> Exercise prompt:
Copy the items below exactly as they stand, from the line with "This screenshot has height=582, width=668." through the line with "Action: tap(241, 365)", including both of those lines.

> Record list:

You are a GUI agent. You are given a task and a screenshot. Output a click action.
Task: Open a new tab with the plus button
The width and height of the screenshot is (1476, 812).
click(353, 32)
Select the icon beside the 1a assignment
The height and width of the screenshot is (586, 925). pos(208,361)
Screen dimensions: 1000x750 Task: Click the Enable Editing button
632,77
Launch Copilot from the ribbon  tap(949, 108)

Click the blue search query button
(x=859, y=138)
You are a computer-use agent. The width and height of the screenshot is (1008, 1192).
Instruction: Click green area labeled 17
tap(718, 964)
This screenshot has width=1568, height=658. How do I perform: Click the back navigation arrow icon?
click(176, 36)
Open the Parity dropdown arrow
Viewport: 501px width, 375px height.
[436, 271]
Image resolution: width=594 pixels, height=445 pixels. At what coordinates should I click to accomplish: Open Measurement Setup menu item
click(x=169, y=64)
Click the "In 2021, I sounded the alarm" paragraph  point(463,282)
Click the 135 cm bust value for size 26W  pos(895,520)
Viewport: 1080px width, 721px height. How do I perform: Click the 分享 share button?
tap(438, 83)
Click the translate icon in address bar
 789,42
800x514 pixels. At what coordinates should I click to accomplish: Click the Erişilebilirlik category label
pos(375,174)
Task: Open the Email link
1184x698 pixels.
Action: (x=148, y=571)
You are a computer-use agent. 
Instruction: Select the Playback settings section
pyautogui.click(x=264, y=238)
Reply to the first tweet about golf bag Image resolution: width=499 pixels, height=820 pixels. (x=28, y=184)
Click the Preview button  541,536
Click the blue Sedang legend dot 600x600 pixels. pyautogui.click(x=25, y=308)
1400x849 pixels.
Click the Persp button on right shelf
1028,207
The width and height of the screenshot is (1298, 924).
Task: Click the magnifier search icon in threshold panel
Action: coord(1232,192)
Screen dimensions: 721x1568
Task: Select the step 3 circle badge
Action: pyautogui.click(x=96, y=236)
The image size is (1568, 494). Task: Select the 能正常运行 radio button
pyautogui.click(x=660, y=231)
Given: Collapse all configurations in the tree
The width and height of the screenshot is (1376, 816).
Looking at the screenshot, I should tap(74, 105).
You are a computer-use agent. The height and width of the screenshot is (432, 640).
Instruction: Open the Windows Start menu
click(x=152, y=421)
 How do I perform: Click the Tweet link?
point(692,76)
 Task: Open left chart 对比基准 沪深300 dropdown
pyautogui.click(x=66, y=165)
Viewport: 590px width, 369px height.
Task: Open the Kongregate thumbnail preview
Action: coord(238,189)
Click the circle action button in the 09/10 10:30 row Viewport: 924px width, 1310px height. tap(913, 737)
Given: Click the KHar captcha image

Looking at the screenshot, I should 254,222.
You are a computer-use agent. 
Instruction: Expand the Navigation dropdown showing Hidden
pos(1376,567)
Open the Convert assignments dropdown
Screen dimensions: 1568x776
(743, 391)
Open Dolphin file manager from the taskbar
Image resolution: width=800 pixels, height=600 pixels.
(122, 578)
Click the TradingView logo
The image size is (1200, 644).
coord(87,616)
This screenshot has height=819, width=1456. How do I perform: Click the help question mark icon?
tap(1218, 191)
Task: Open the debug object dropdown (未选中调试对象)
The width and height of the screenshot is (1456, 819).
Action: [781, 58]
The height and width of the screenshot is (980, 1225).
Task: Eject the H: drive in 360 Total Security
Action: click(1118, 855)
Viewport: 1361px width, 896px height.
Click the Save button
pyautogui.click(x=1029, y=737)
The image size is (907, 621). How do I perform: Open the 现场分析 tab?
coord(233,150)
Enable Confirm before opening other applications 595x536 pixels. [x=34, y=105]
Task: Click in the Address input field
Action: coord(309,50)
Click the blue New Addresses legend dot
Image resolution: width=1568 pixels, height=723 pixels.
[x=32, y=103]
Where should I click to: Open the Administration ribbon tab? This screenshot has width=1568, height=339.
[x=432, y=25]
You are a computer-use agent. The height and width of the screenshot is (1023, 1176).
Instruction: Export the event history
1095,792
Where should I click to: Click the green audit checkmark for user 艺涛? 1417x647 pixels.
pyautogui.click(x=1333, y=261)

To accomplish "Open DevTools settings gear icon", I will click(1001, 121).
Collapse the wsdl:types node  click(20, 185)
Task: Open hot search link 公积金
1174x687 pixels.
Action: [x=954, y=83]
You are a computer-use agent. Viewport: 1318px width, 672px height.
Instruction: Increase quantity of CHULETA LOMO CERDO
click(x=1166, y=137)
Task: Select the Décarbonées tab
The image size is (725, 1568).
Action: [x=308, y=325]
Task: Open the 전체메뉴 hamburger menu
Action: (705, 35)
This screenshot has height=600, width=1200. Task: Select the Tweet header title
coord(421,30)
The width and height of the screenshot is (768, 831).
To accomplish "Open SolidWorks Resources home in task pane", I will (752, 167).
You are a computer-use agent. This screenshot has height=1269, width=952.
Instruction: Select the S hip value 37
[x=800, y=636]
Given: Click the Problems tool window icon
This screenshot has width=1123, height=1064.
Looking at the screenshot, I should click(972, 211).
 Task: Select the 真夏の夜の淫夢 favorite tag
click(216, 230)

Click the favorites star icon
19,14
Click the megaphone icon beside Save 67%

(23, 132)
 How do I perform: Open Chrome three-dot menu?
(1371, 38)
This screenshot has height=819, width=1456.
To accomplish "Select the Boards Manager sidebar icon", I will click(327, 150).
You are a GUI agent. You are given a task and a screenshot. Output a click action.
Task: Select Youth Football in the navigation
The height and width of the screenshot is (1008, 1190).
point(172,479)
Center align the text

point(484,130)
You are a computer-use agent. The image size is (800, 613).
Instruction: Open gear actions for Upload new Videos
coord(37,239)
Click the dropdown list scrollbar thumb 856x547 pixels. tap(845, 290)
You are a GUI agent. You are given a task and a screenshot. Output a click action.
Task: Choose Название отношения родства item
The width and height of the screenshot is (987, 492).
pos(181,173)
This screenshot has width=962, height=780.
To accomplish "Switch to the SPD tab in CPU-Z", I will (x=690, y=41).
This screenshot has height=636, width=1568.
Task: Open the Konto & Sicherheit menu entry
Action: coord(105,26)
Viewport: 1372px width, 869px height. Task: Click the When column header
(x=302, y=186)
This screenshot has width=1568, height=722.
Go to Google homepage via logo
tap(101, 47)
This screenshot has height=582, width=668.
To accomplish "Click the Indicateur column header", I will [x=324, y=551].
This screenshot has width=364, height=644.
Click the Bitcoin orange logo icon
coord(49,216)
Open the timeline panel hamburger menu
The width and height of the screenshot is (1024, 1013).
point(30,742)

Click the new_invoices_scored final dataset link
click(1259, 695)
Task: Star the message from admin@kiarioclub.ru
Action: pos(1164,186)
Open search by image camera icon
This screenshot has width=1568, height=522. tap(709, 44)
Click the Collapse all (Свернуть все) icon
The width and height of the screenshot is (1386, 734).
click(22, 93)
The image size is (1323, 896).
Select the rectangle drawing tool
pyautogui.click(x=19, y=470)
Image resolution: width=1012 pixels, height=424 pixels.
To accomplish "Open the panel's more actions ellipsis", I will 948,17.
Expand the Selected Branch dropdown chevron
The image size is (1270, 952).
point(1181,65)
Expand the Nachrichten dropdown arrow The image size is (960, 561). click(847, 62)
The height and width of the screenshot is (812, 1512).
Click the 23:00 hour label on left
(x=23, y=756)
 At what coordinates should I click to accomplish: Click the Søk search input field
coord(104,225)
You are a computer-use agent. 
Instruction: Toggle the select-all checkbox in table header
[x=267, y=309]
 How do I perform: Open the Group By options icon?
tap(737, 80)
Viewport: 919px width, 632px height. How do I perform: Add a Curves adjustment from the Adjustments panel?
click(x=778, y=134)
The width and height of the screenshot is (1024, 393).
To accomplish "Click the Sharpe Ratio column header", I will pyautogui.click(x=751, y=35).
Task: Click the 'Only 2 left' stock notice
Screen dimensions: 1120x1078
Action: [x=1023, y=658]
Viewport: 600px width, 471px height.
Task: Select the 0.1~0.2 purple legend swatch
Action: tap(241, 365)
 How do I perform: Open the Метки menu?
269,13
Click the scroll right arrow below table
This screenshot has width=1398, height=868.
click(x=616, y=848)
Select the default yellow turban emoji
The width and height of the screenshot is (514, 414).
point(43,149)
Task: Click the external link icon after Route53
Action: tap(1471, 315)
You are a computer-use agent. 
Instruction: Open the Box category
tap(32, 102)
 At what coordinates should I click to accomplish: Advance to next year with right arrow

> Solution:
This screenshot has height=582, width=668.
To accomplish "Click the Indicateur column header", I will [x=324, y=551].
This screenshot has width=364, height=644.
Click the Bitcoin orange logo icon
coord(49,216)
Open the timeline panel hamburger menu
The width and height of the screenshot is (1024, 1013).
point(30,742)

Click the new_invoices_scored final dataset link
click(1259, 695)
Task: Star the message from admin@kiarioclub.ru
Action: pos(1164,186)
Open search by image camera icon
This screenshot has width=1568, height=522. tap(709, 44)
Click the Collapse all (Свернуть все) icon
The width and height of the screenshot is (1386, 734).
click(22, 93)
The image size is (1323, 896).
Select the rectangle drawing tool
pyautogui.click(x=19, y=470)
Image resolution: width=1012 pixels, height=424 pixels.
To accomplish "Open the panel's more actions ellipsis", I will 948,17.
Expand the Selected Branch dropdown chevron
The image size is (1270, 952).
point(1181,65)
Expand the Nachrichten dropdown arrow The image size is (960, 561). click(847, 62)
The height and width of the screenshot is (812, 1512).
Click the 23:00 hour label on left
(x=23, y=756)
 At what coordinates should I click to accomplish: Click the Søk search input field
coord(104,225)
You are a computer-use agent. 
Instruction: Toggle the select-all checkbox in table header
[x=267, y=309]
 How do I perform: Open the Group By options icon?
tap(737, 80)
Viewport: 919px width, 632px height. How do I perform: Add a Curves adjustment from the Adjustments panel?
click(x=778, y=134)
The width and height of the screenshot is (1024, 393).
To accomplish "Click the Sharpe Ratio column header", I will pyautogui.click(x=751, y=35).
Task: Click the 'Only 2 left' stock notice
Screen dimensions: 1120x1078
Action: [x=1023, y=658]
Viewport: 600px width, 471px height.
Task: Select the 0.1~0.2 purple legend swatch
Action: tap(241, 365)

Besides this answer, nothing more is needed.